▶ **Requirement**: Copy the items starting at the line that contains "This screenshot has height=752, width=1324." and ending at the line that contains "The width and height of the screenshot is (806, 578).", switching "sidebar" to "side panel" and leaving everything else unchanged.
Start of Records shown
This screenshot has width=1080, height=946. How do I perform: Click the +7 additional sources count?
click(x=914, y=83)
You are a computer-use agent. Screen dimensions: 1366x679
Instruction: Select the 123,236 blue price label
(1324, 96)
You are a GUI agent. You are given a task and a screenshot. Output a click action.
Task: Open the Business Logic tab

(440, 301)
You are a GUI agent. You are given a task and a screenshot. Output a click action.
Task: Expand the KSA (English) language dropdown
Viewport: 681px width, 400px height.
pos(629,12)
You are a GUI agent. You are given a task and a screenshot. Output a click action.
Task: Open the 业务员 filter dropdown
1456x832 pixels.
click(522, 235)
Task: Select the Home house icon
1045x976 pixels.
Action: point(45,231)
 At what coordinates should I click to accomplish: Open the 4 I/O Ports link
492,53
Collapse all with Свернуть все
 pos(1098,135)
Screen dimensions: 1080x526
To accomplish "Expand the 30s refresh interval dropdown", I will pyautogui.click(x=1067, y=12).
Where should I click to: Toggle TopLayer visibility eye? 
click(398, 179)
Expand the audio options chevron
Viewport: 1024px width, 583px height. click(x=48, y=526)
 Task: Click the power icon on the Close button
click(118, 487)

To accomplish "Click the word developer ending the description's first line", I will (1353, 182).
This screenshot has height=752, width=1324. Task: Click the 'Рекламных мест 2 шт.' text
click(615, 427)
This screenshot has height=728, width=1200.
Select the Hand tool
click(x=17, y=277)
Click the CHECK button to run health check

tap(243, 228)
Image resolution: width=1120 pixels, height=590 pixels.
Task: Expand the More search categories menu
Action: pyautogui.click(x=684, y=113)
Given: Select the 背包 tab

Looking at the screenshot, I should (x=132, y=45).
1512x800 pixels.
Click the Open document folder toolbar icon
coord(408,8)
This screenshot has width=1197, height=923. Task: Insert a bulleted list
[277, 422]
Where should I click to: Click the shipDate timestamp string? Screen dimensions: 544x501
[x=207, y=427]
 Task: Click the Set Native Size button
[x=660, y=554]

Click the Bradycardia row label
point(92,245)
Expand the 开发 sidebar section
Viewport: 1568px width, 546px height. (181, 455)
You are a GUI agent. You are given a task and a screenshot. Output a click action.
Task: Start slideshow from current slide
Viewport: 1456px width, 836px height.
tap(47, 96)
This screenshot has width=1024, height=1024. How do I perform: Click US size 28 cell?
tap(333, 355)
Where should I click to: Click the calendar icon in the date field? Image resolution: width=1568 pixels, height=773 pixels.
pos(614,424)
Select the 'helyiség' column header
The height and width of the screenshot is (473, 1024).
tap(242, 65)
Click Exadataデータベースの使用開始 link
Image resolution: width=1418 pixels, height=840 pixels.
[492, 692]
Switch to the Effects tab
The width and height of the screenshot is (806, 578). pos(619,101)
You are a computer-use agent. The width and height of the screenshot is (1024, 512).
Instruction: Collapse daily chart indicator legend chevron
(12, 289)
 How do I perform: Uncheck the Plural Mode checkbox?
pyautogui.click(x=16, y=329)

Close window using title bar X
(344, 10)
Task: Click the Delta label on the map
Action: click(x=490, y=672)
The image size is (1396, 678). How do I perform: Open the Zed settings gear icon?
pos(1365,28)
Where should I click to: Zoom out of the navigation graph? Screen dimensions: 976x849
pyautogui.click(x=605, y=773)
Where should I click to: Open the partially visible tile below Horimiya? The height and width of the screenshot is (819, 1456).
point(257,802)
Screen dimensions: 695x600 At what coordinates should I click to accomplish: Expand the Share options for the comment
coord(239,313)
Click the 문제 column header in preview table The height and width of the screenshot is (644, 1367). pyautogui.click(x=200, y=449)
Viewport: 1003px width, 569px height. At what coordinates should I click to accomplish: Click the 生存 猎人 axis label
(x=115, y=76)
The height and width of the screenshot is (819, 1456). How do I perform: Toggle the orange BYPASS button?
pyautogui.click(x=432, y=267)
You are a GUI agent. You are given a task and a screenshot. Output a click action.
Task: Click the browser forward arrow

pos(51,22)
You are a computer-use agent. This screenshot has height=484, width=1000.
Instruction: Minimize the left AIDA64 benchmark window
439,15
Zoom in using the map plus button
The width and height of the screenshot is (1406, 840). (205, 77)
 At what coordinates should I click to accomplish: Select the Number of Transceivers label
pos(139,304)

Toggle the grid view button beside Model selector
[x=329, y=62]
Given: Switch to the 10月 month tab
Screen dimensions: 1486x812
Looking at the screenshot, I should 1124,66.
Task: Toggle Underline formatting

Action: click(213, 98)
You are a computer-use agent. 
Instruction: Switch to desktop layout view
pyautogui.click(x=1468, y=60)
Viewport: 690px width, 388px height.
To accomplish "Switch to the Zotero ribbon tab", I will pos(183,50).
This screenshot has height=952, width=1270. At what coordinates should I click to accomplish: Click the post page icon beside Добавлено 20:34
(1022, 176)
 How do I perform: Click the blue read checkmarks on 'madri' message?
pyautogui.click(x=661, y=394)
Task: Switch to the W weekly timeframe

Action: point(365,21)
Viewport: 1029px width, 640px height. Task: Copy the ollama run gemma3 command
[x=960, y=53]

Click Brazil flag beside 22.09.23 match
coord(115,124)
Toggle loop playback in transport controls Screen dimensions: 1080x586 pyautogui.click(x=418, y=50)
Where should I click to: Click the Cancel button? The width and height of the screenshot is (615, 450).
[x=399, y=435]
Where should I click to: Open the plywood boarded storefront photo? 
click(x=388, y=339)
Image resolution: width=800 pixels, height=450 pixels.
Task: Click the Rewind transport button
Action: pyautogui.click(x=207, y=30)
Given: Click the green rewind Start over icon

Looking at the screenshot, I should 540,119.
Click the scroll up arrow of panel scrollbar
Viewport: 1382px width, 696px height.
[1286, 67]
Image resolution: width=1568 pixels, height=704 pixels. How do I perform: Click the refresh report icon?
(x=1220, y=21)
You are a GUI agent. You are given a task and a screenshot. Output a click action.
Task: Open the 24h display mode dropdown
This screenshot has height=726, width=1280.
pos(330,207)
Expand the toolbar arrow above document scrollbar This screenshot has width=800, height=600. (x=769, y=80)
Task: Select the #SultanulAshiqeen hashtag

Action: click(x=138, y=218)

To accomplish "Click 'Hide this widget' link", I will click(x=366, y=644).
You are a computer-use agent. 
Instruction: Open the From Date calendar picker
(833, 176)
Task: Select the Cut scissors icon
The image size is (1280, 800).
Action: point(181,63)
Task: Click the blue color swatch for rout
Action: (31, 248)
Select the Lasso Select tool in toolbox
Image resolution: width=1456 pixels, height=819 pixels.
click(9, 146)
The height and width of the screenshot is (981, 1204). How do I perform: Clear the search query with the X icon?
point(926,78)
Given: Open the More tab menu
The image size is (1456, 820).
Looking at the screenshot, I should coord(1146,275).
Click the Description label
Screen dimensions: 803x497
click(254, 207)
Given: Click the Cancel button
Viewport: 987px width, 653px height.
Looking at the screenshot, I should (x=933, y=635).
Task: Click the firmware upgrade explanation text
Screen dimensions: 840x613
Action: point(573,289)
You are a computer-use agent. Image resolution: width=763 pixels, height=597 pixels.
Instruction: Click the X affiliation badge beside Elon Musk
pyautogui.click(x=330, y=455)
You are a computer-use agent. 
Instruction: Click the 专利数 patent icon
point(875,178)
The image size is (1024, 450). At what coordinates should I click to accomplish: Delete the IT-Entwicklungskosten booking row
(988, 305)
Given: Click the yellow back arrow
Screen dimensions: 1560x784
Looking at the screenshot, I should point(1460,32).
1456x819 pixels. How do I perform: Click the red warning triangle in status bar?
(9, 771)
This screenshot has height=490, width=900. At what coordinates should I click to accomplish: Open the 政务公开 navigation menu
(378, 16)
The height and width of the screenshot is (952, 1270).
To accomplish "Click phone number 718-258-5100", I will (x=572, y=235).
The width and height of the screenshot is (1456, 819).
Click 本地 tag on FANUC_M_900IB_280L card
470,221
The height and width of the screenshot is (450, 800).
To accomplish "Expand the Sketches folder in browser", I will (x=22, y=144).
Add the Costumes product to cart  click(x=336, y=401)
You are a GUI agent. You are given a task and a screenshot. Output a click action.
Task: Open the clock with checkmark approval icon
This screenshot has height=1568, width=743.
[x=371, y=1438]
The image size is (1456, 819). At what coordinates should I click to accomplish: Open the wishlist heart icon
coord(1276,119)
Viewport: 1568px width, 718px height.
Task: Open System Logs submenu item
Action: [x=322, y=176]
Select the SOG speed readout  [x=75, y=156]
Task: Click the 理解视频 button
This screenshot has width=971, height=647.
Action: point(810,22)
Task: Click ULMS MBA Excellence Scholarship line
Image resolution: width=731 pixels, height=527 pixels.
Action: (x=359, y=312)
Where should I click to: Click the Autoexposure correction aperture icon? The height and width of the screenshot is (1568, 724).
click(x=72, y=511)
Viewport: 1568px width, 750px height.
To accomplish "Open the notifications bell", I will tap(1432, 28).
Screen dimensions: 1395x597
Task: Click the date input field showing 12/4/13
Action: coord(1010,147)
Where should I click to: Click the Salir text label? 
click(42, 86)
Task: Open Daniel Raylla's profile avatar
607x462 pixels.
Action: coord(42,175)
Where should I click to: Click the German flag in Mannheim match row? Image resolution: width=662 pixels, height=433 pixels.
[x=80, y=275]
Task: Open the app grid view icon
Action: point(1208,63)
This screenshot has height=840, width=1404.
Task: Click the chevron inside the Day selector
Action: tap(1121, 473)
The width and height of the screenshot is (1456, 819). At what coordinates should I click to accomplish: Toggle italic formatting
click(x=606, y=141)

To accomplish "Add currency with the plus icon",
End of Records shown
▶ **Answer for this exercise**:
This screenshot has height=752, width=1324. Task: Click the 'Рекламных мест 2 шт.' text
click(615, 427)
This screenshot has height=728, width=1200.
Select the Hand tool
click(x=17, y=277)
Click the CHECK button to run health check

tap(243, 228)
Image resolution: width=1120 pixels, height=590 pixels.
Task: Expand the More search categories menu
Action: pyautogui.click(x=684, y=113)
Given: Select the 背包 tab

Looking at the screenshot, I should (x=132, y=45).
1512x800 pixels.
Click the Open document folder toolbar icon
coord(408,8)
This screenshot has width=1197, height=923. Task: Insert a bulleted list
[277, 422]
Where should I click to: Click the shipDate timestamp string? Screen dimensions: 544x501
[x=207, y=427]
 Task: Click the Set Native Size button
[x=660, y=554]

Click the Bradycardia row label
point(92,245)
Expand the 开发 side panel section
Viewport: 1568px width, 546px height. (181, 455)
You are a GUI agent. You are given a task and a screenshot. Output a click action.
Task: Start slideshow from current slide
Viewport: 1456px width, 836px height.
tap(47, 96)
This screenshot has width=1024, height=1024. How do I perform: Click US size 28 cell?
tap(333, 355)
Where should I click to: Click the calendar icon in the date field? Image resolution: width=1568 pixels, height=773 pixels.
pos(614,424)
Select the 'helyiség' column header
The height and width of the screenshot is (473, 1024).
tap(242, 65)
Click Exadataデータベースの使用開始 link
Image resolution: width=1418 pixels, height=840 pixels.
[492, 692]
Switch to the Effects tab
The width and height of the screenshot is (806, 578). pos(619,101)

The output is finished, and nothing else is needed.